What changes if we believe this
If the next era of AI is a co-op game, then a lot of what we currently build is shaped wrong.
Solo-prompt interfaces will have to become interfaces for shared turns. Workflows built around individual output will start tracking ensemble learning. Assessment, in school and at work, has to extend from individual production to team capability. The rule set itself becomes the design problem.
The design pattern is straightforward. Instead of every student getting their own private AI assistant, the model sits in a shared workspace where the whole team can see it. Students take turns directing it and evaluate its outputs together. The AI is one participant in a party of five, not a hidden tutor in five separate sessions. This is the role I have called the AI conductor: intelligence designed to connect rather than replace.
The training we should be doing looks more like game design than prompt engineering. It is about preparing students to enter rooms where the rules are partly given and partly being made in real time, with humans and machines as fellow players.
The question is whether we are tightening the rules of the wrong game.
Eliezer Yudkowsky has written about a property he calls oneshotness, where catastrophic failure means no retry. A Mars probe is oneshot. A startup, at the scale of the founders’ careers, is oneshot. Most small games inside a life are not; some of the larger ones are.
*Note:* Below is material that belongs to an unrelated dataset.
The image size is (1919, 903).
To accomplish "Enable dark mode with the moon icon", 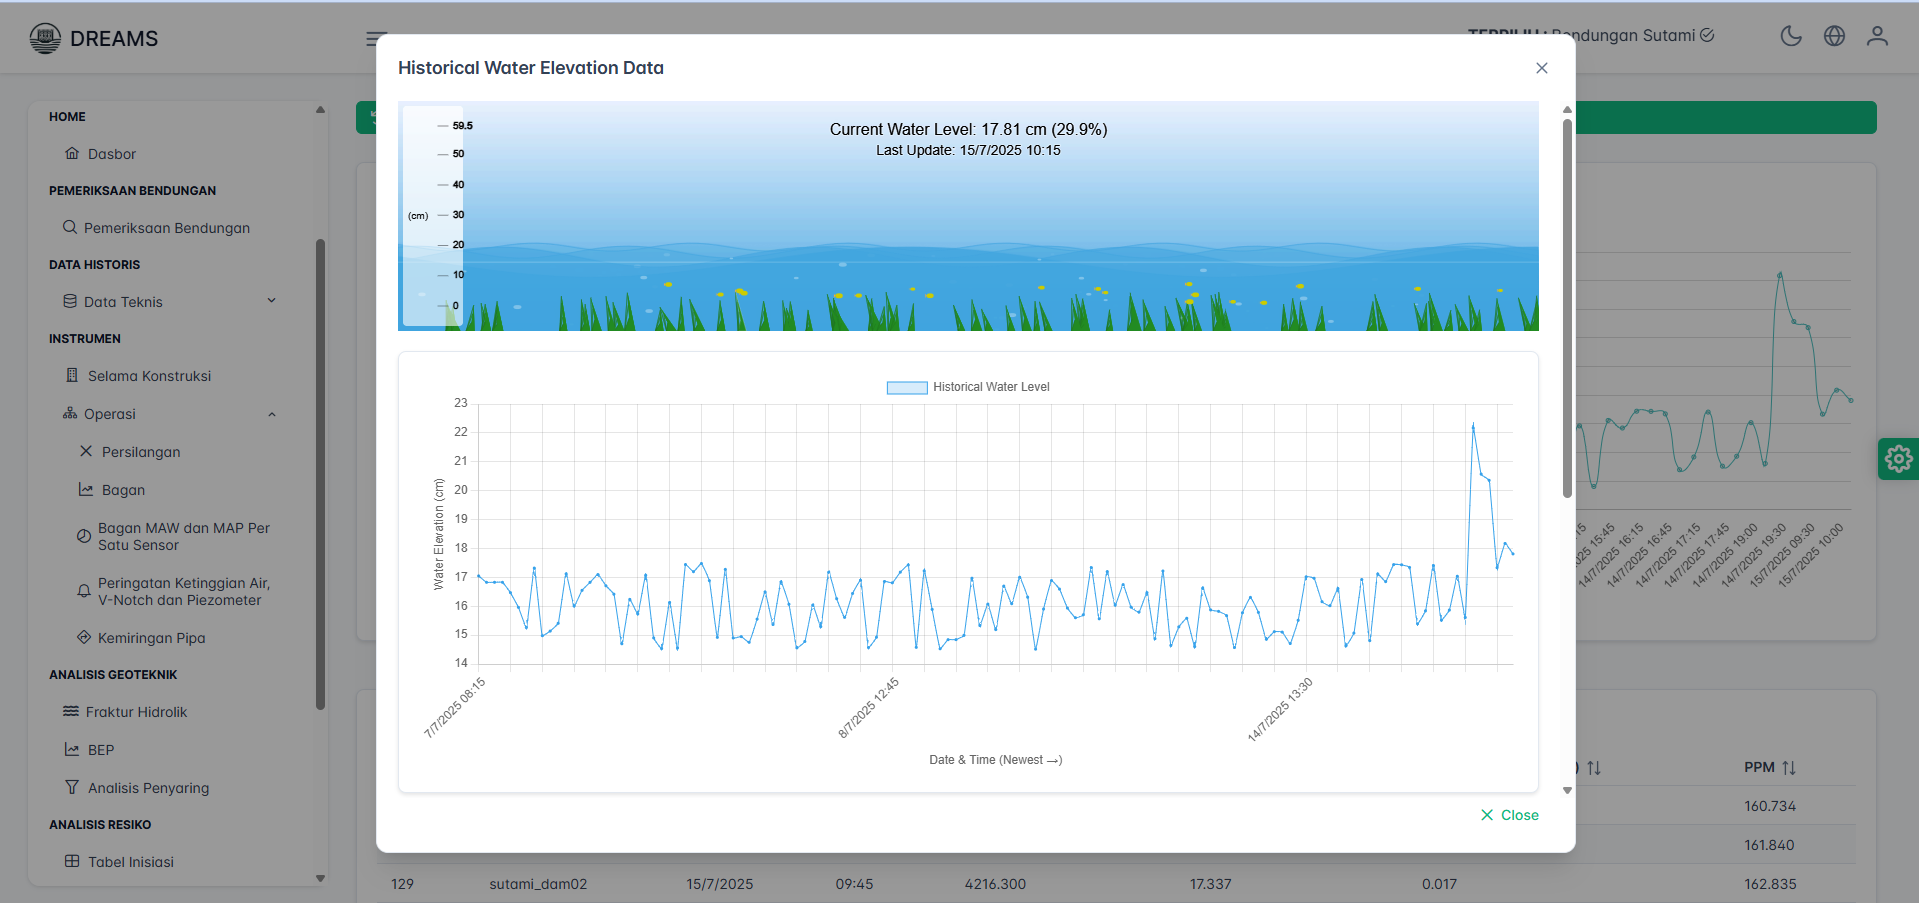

The wrong-game problem has the same shape. A proctored exam can be retaken, a product release can be patched. The larger games those small games sit inside often have fewer tries. A generation trained to hide AI use, instead of learning how to coordinate with it, may develop habits that are harder to unwind than an exam policy. The local game looks safe. The larger one may not be.
Princeton’s reversal is a small, real signal. The next move is to design the larger game we are already standing inside, the one that wants dungeon masters more than proctors.
Treat this as the inspirational shape. The operational version, with its shared workspace, role rotation, longitudinal artifacts, gap reading, and peer-uptake metric, is its own essay. The Right Game comes next. The case here is that the operational work would be worth the trouble.
We are not in the age of AI tools. We are in the age of new games, played by humans and machines together, with rules we have barely begun to write. The question is whether we are tightening the rules of the wrong game.
Sources and attributions:
Jason Prunty, The Fall of Deterministic Problem-Solving and the Rise of Probabilistic Strategies, Designing Intelligence (July 2025).
Jason Prunty, The AI Conductor, Designing Intelligence (September 2025).
Eliezer Yudkowsky, Irretrievability; or, Murphy’s Curse of Oneshotness upon ASI, LessWrong (May 2026). I borrow the concept; the application here is broader than Yudkowsky’s specific argument about ASI alignment.
Katie Salen and Eric Zimmerman, Rules of Play: Game Design Fundamentals (MIT Press, 2003).
On Princeton’s May 2026 faculty vote ending 133 years of unproctored exams: Inside Higher Ed, The Daily Princetonian, Princeton Alumni Weekly.